The lack of nurse educators is an invisible problem behind the nursing shortage, causing a workforce bottleneck in the following ways: 

  • Colleges and universities can’t admit nursing students without enough faculty 
  • Nursing students can’t complete clinical rotation unless supervised by a certified instructor 
  • A shortage of nursing school graduates affects filling vacancies 

“It slows the entry into the workforce by newly minted registered nurses,” said White. “Supply isn’t meeting the demand. It’s not even close.”  

The IHP will use the grant to educate nurses at Massachusetts General Hospital, Brigham & Women’s, Newton-Wellesley Hospital, Salem Hospital and Nantucket Cottage Hospital, as well as at Bunker Hill Community College and regional nursing programs.   

“This is helping to make sure that we have nurses who are adequately prepared to take on those instructor roles within the hospital setting,” said Patricia Reidy, co-director of the grant program and Associate Dean of Graduate Programs and Community Engagement at the IHP. “It will provide options to nurses who may want to pivot to a clinical nurse education role in the hospitals so they can then educate more students at the bedside, or they can support other nurses through professional development at the hospitals.” 

The grant will also help diversify the nursing workforce, a goal the IHP is well-positioned to promote because the school’s Justice, Equity, Diversity, and Inclusion principles are imbedded into the nursing curriculum.  

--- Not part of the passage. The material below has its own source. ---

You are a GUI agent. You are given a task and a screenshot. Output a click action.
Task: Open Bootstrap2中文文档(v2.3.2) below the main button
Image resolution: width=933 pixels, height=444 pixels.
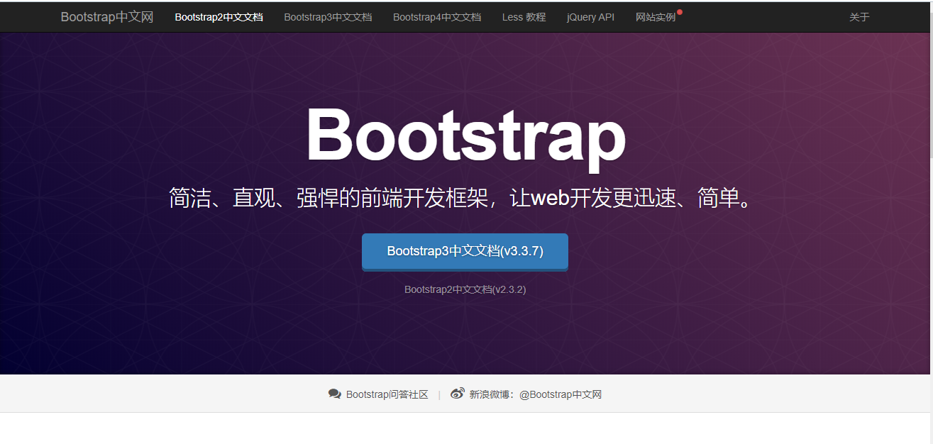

“As more of our seasoned nurses retire, we're going to need more and more new graduate nurses to fill the void,” said Ryan. “We're facing the loss of a lot of institutional knowledge, so building up our own team of nursing education leaders, well-trained to work with new graduates and be faculty at colleges is more critical now than ever. Having more clinical instructors available will expand our ability to accept new nurse graduates and train them well, ensuring our future as a world class health care organization. Partnering with the IHP to solve one of our most significant staffing challenges demonstrates the power of the MGB system working together.” 

The MGH Institute collaborated with WISSEN, Inc., a consulting firm of Brookline, MA, to write the application.